Records provided –

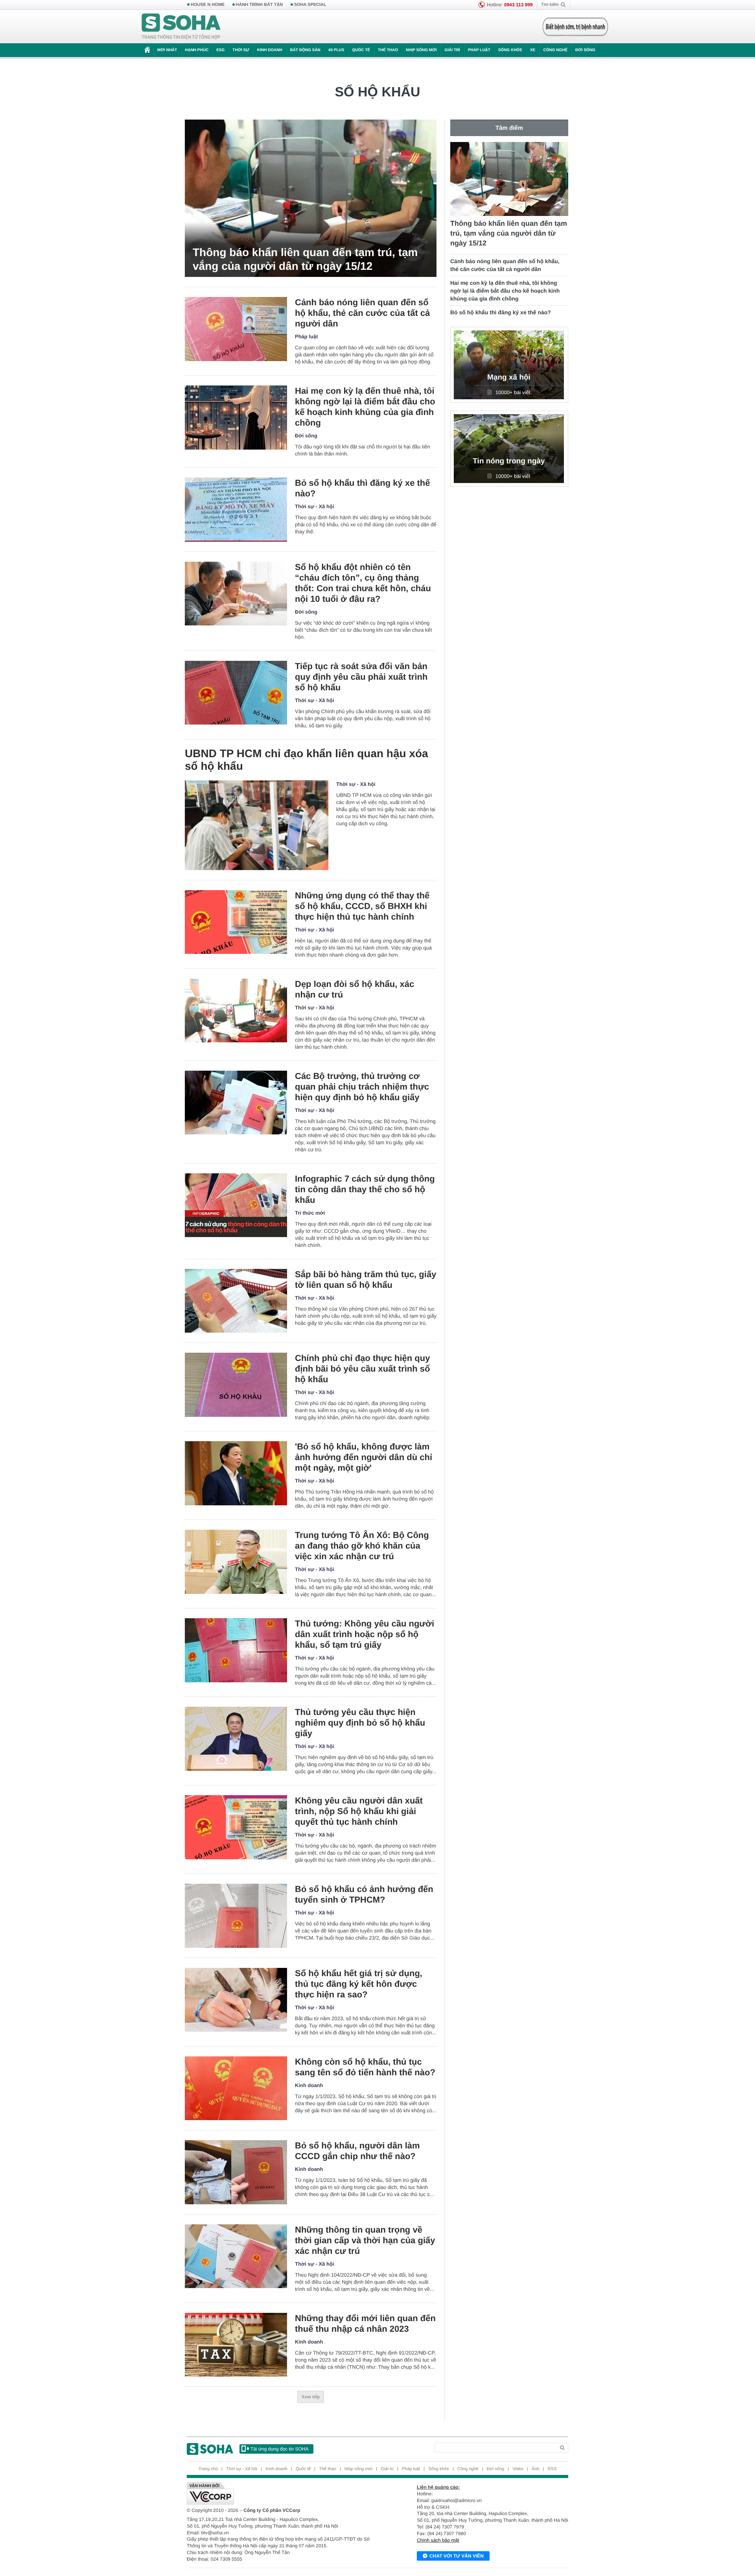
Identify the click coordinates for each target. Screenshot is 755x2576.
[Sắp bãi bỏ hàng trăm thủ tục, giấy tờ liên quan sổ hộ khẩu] (236, 1301)
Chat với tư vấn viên (456, 2556)
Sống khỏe (510, 50)
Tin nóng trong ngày (509, 461)
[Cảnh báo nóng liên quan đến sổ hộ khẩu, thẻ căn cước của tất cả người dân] (236, 329)
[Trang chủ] (181, 26)
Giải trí (452, 50)
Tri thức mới (310, 1213)
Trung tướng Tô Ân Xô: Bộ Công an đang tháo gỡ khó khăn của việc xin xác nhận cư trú (362, 1545)
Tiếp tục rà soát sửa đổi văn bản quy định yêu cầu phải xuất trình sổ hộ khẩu (361, 676)
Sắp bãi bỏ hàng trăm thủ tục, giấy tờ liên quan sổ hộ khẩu (365, 1279)
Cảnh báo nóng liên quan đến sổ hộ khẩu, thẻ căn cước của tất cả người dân (362, 312)
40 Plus (336, 50)
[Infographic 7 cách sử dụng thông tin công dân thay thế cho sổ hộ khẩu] (236, 1205)
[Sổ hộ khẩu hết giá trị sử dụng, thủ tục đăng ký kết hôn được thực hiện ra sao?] (236, 2000)
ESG (220, 50)
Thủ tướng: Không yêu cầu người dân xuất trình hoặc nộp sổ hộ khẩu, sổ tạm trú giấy (364, 1634)
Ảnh (536, 2469)
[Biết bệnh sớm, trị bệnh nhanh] (575, 27)
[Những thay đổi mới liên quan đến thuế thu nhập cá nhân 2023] (236, 2345)
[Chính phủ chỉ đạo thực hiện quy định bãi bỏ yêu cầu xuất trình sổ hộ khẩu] (236, 1385)
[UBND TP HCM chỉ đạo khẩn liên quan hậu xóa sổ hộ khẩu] (256, 825)
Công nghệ (555, 50)
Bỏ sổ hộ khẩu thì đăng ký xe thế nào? (362, 488)
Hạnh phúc (196, 50)
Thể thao (388, 50)
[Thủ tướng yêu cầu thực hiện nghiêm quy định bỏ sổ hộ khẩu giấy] (236, 1739)
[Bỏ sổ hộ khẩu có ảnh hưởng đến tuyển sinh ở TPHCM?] (236, 1916)
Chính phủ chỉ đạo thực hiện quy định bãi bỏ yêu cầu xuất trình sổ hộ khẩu (362, 1368)
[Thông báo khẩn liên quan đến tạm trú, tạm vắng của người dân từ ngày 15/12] (310, 198)
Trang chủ (208, 2469)
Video (517, 2469)
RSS (552, 2469)
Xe (532, 50)
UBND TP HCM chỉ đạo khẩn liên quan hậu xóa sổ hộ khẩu (306, 759)
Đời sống (585, 50)
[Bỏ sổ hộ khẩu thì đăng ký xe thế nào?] (236, 510)
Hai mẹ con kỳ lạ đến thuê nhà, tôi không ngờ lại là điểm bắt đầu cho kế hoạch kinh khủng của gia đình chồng (365, 407)
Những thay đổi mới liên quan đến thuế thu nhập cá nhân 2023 (365, 2323)
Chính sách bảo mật (438, 2540)
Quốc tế (361, 50)
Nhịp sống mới (421, 50)
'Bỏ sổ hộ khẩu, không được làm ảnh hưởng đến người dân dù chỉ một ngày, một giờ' (363, 1457)
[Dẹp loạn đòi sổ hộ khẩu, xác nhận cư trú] (236, 1011)
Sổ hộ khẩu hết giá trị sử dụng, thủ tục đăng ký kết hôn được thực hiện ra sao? (358, 1983)
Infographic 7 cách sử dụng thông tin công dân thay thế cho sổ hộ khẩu (365, 1189)
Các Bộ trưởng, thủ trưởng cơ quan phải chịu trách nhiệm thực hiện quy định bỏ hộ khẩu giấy (362, 1086)
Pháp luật (479, 50)
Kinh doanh (269, 50)
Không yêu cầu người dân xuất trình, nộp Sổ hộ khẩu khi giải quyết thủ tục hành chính (359, 1811)
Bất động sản (305, 50)
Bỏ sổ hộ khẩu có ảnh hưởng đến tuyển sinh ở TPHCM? (364, 1894)
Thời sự (240, 50)
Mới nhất (167, 50)
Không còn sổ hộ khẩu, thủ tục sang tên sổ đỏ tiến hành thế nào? (365, 2067)
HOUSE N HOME (208, 4)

What to do –
Everything in the records above should be retyped exactly except the pictures.

Your response –
Identify the click coordinates for each target. Screenshot is 755x2576.
[Sắp bãi bỏ hàng trăm thủ tục, giấy tờ liên quan sổ hộ khẩu] (236, 1301)
Chat với tư vấn viên (456, 2556)
Sống khỏe (510, 50)
Tin nóng trong ngày (509, 461)
[Cảnh báo nóng liên quan đến sổ hộ khẩu, thẻ căn cước của tất cả người dân] (236, 329)
[Trang chủ] (181, 26)
Giải trí (452, 50)
Tri thức mới (310, 1213)
Trung tướng Tô Ân Xô: Bộ Công an đang tháo gỡ khó khăn của việc xin xác nhận cư trú (362, 1545)
Tiếp tục rà soát sửa đổi văn bản quy định yêu cầu phải xuất trình sổ hộ khẩu (361, 676)
Sắp bãi bỏ hàng trăm thủ tục, giấy tờ liên quan sổ hộ khẩu (365, 1279)
Cảnh báo nóng liên quan đến sổ hộ khẩu, thẻ căn cước của tất cả người dân (362, 312)
40 Plus (336, 50)
[Infographic 7 cách sử dụng thông tin công dân thay thế cho sổ hộ khẩu] (236, 1205)
[Sổ hộ khẩu hết giá trị sử dụng, thủ tục đăng ký kết hôn được thực hiện ra sao?] (236, 2000)
ESG (220, 50)
Thủ tướng: Không yêu cầu người dân xuất trình hoặc nộp sổ hộ khẩu, sổ tạm trú giấy (364, 1634)
Ảnh (536, 2469)
[Biết bệnh sớm, trị bệnh nhanh] (575, 27)
[Những thay đổi mới liên quan đến thuế thu nhập cá nhân 2023] (236, 2345)
[Chính phủ chỉ đạo thực hiện quy định bãi bỏ yêu cầu xuất trình sổ hộ khẩu] (236, 1385)
[UBND TP HCM chỉ đạo khẩn liên quan hậu xóa sổ hộ khẩu] (256, 825)
Công nghệ (555, 50)
Bỏ sổ hộ khẩu thì đăng ký xe thế nào? (362, 488)
Hạnh phúc (196, 50)
Thể thao (388, 50)
[Thủ tướng yêu cầu thực hiện nghiêm quy định bỏ sổ hộ khẩu giấy] (236, 1739)
[Bỏ sổ hộ khẩu có ảnh hưởng đến tuyển sinh ở TPHCM?] (236, 1916)
Chính phủ chỉ đạo thực hiện quy định bãi bỏ yêu cầu xuất trình sổ hộ khẩu (362, 1368)
[Thông báo khẩn liên quan đến tạm trú, tạm vắng của người dân từ ngày 15/12] (310, 198)
Trang chủ (208, 2469)
Video (517, 2469)
RSS (552, 2469)
Xe (532, 50)
UBND TP HCM chỉ đạo khẩn liên quan hậu xóa sổ hộ khẩu (306, 759)
Đời sống (585, 50)
[Bỏ sổ hộ khẩu thì đăng ký xe thế nào?] (236, 510)
Hai mẹ con kỳ lạ đến thuê nhà, tôi không ngờ lại là điểm bắt đầu cho kế hoạch kinh khủng của gia đình chồng (365, 407)
Những thay đổi mới liên quan đến thuế thu nhập cá nhân 2023 (365, 2323)
Chính sách bảo mật (438, 2540)
Quốc tế (361, 50)
Nhịp sống mới (421, 50)
'Bỏ sổ hộ khẩu, không được làm ảnh hưởng đến người dân dù chỉ một ngày, một giờ' (363, 1457)
[Dẹp loạn đòi sổ hộ khẩu, xác nhận cư trú] (236, 1011)
Sổ hộ khẩu hết giá trị sử dụng, thủ tục đăng ký kết hôn được thực hiện ra sao? (358, 1983)
Infographic 7 cách sử dụng thông tin công dân thay thế cho sổ hộ khẩu (365, 1189)
Các Bộ trưởng, thủ trưởng cơ quan phải chịu trách nhiệm thực hiện quy định bỏ hộ khẩu giấy (362, 1086)
Pháp luật (479, 50)
Kinh doanh (269, 50)
Không yêu cầu người dân xuất trình, nộp Sổ hộ khẩu khi giải quyết thủ tục hành chính (359, 1811)
Bất động sản (305, 50)
Bỏ sổ hộ khẩu có ảnh hưởng đến tuyển sinh ở TPHCM? (364, 1894)
Thời sự (240, 50)
Mới nhất (167, 50)
Không còn sổ hộ khẩu, thủ tục sang tên sổ đỏ tiến hành thế nào? (365, 2067)
HOUSE N HOME (208, 4)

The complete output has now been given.